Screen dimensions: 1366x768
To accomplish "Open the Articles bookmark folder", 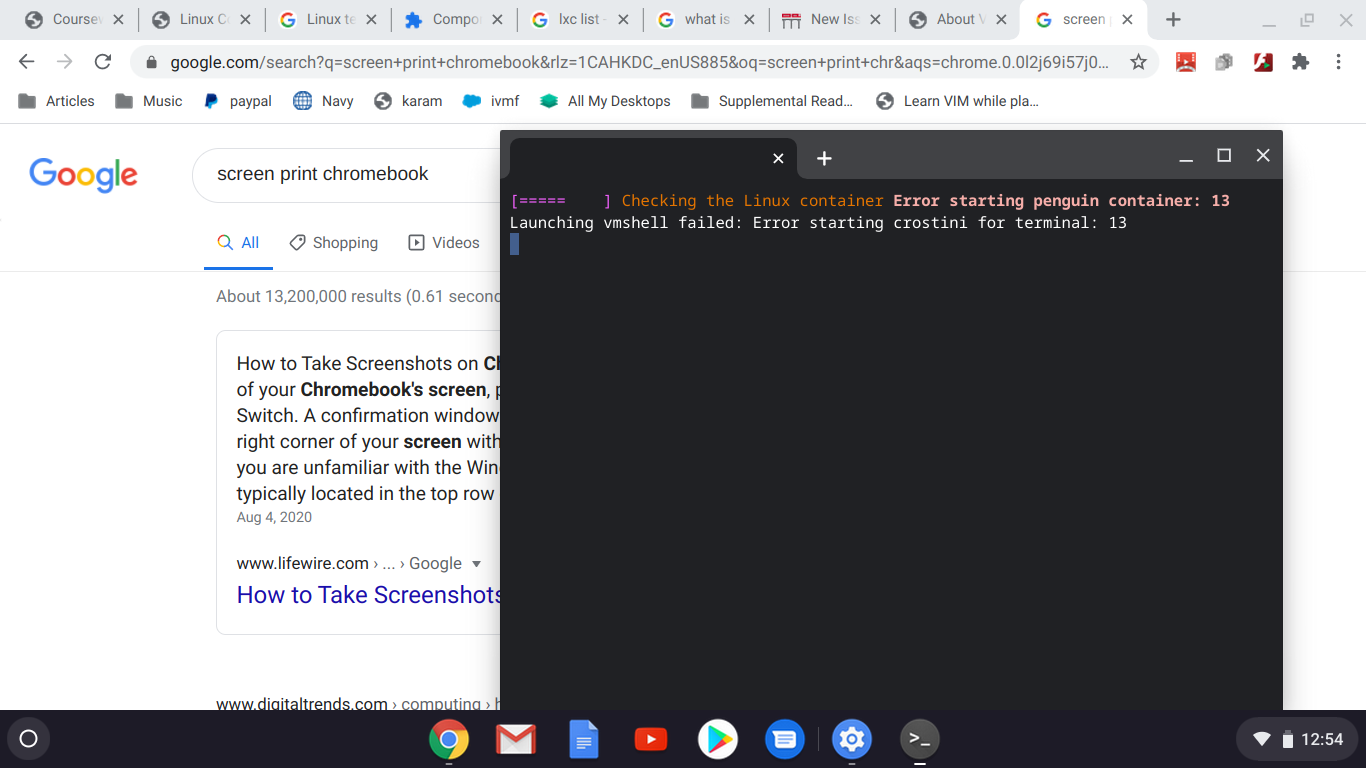I will pos(57,101).
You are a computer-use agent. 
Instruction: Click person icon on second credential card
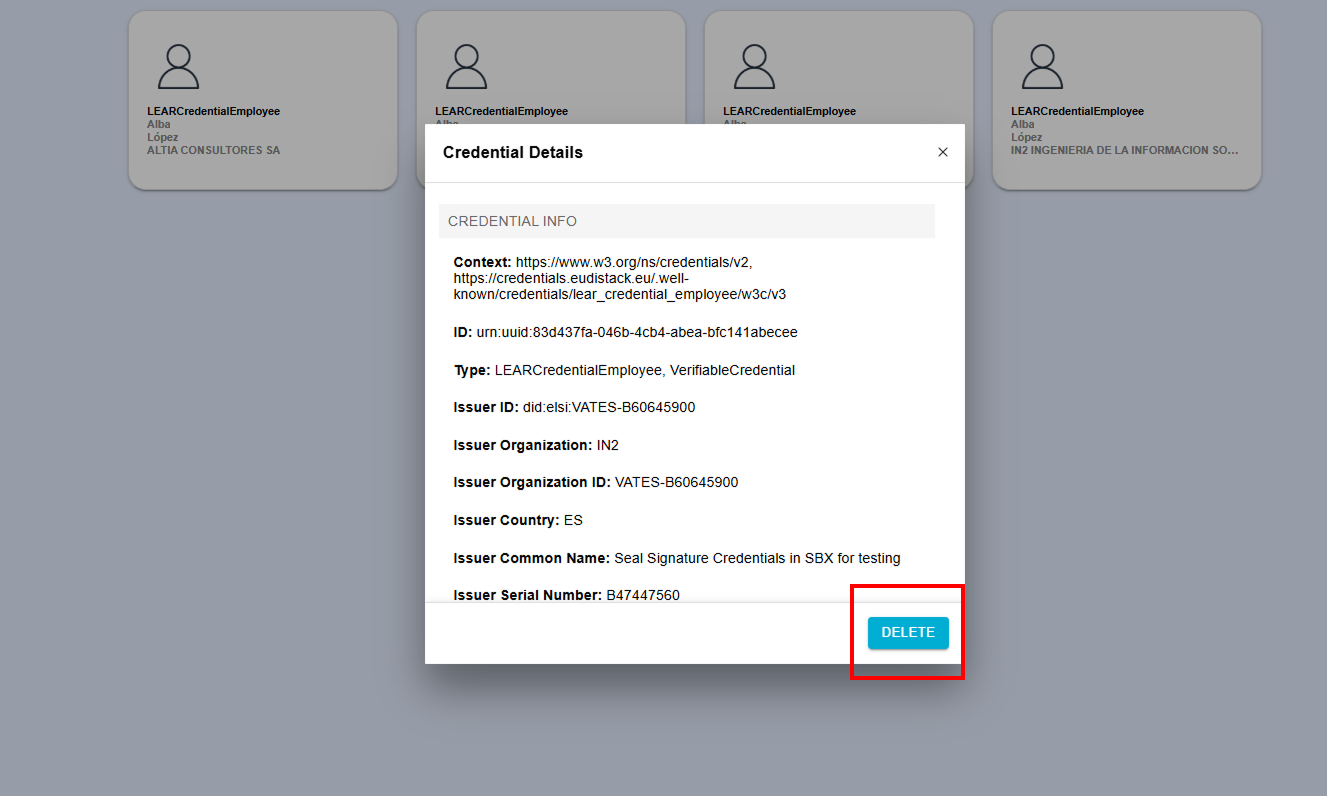tap(466, 67)
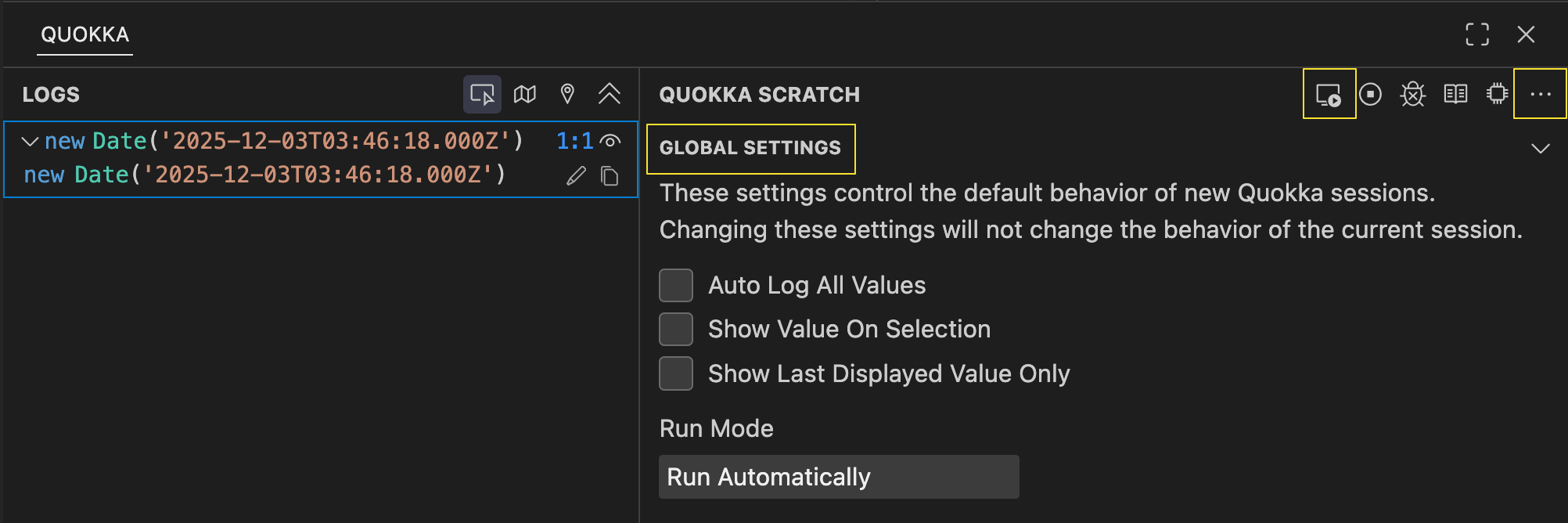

* [WRITTEN TASK]:
Reproduce verbatim the lines of the listing above, from the line containing "You are a computer-use agent." through the end of the listing, both included, and omit the pictures from your reply.

* [TASK SOLUTION]:
You are a computer-use agent. 
Instruction: Click person icon on second credential card
tap(466, 67)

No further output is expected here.